2-Chloroadenosine, a permeant for the nucleoside transporter

Human erythrocytes were shown to possess a saturable uptake mechanism for 2-chloroadenosine (apparent Km 23 microM, 22 degrees). Uptake by this route was inhibited by nitrobenzylthioinosine, uridine and adenosine, but adenine had no effect. In addition, uridine caused the countertransport of 2-chloroadenosine and vice versa. 2-Chloroadenosine was also shown to be an apparent competitive inhibitor of uridine influx (apparent Ki value of 33 microM) and high-affinity nitrobenzylthioinosine binding (apparent Ki 0.18 mM). The apparent Ki value for inhibition of uridine influx was close to the apparent Km value for 2-chloroadenosine uptake. Previous studies [Jarvis et al., Biochem. J. 208, 83 (1982)] have demonstrated that dog erythrocytes do not possess a saturable transport system for uridine and adenosine.

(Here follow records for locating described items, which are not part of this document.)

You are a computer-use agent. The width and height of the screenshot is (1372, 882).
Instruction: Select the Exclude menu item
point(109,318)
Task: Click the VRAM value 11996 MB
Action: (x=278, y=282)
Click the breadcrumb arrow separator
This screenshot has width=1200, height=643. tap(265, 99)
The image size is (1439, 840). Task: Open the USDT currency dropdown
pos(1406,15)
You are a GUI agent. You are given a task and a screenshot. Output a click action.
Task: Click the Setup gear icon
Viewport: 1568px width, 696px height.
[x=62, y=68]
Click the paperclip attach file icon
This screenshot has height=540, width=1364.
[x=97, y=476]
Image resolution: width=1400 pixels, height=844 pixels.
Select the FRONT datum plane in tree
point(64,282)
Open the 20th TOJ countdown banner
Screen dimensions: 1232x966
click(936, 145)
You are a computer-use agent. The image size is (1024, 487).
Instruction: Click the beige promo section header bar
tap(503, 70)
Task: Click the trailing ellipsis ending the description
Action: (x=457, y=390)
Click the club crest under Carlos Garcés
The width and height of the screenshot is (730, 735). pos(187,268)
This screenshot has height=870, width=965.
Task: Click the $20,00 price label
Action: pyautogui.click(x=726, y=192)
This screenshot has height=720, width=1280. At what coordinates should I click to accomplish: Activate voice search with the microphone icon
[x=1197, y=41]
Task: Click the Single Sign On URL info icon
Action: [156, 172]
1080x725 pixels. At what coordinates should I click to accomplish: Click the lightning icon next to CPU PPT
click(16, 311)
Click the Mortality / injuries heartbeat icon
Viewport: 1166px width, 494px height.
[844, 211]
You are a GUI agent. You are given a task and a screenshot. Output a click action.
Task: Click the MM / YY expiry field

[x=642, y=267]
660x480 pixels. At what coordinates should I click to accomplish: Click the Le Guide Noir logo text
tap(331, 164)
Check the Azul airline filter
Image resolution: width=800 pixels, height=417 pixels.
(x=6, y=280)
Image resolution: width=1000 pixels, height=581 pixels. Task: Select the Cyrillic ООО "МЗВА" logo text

Similarly, in the present study, the entry of 2-chloroadenosine into dog erythrocytes was slow and linear with concentration. Nitrobenzylthioinosine (NBMPR) had no effect on the uptake of 2-chloroadenosine into dog erythrocytes. These results demonstrate that 2-chloroadenosine enters human erythrocytes by the same nucleoside carrier as other nucleosides. It is suggested from these data that the previous explanation that the inability of nucleoside transport inhibitors to potentiate the pharmacological effects of 2-chloroadenosine was due to the failure of the nucleoside carrier to accept 2-chloroadenosine as a permeant may have to be reassessed.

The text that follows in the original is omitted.